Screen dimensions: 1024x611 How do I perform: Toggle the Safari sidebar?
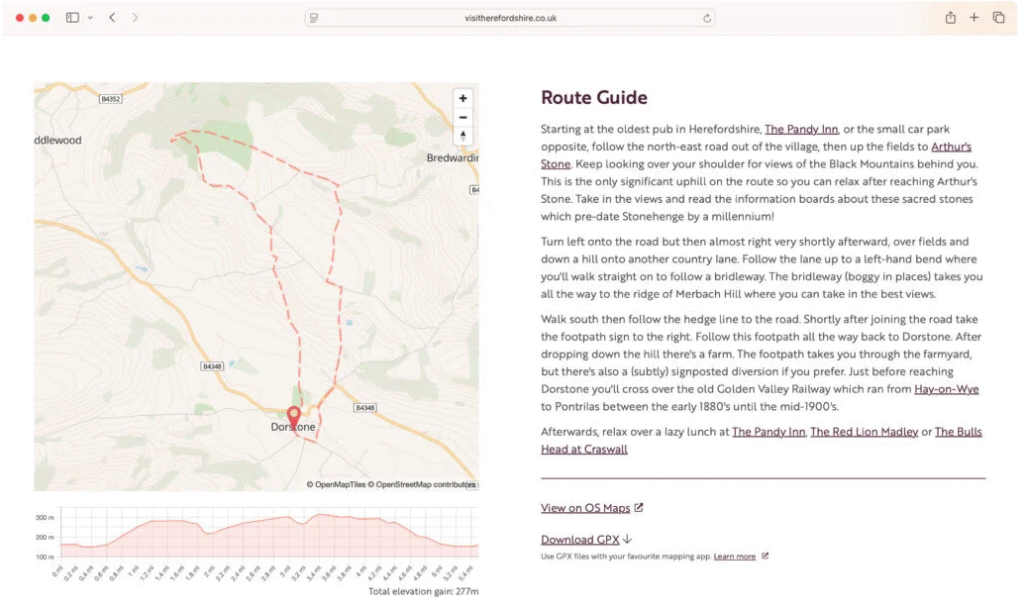72,18
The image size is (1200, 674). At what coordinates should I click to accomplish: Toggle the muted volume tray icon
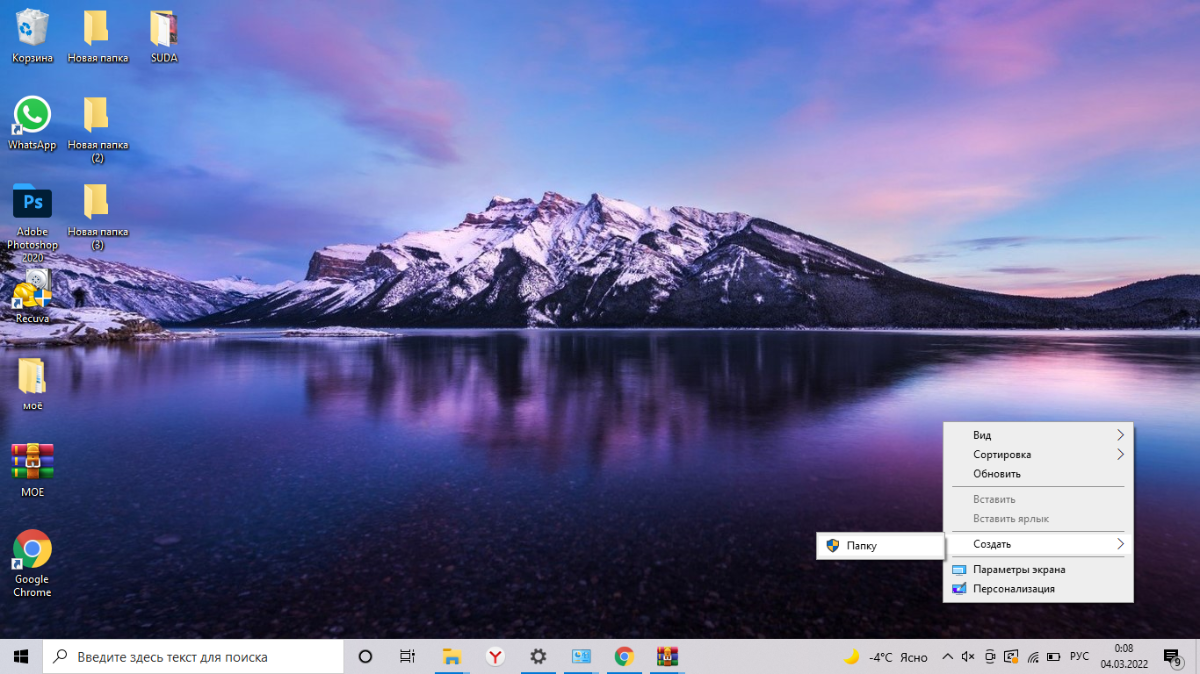[967, 657]
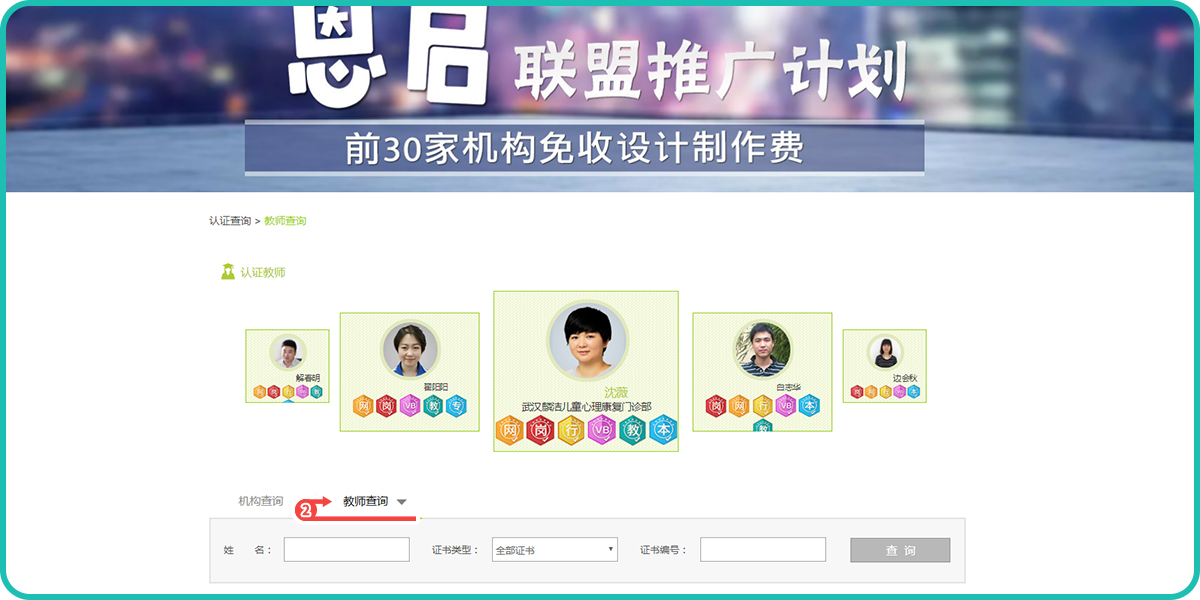Focus the 姓名 input field

[347, 550]

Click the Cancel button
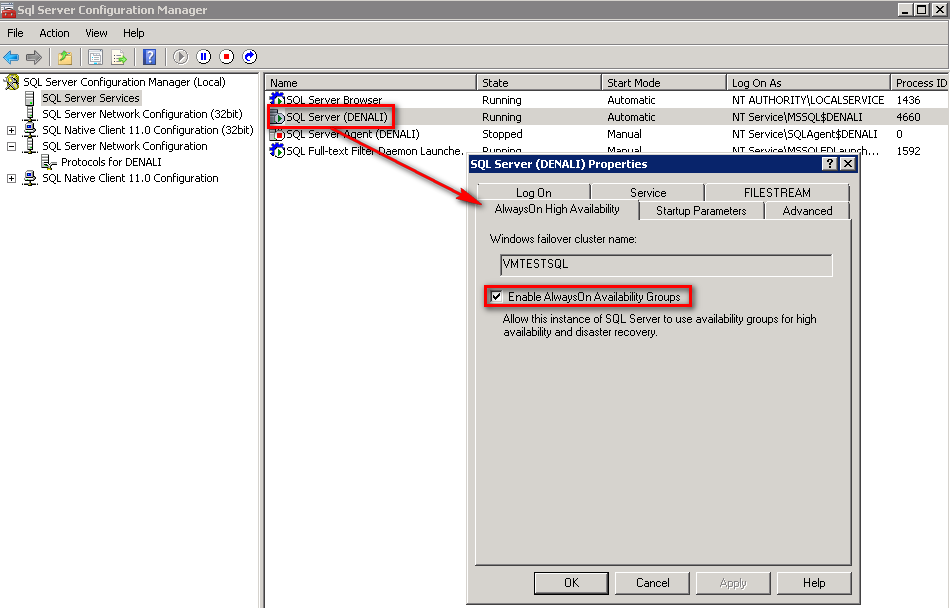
--------------------
**INSTRUCTION**
Return every line of the records above unchanged, leaving out the pictures.

**RESULT**
Screen dimensions: 1024x611 How do I perform: Toggle the Safari sidebar?
72,18
The image size is (1200, 674). At what coordinates should I click to accomplish: Toggle the muted volume tray icon
[967, 657]
Focus the 姓名 input field

[347, 550]

Click the Cancel button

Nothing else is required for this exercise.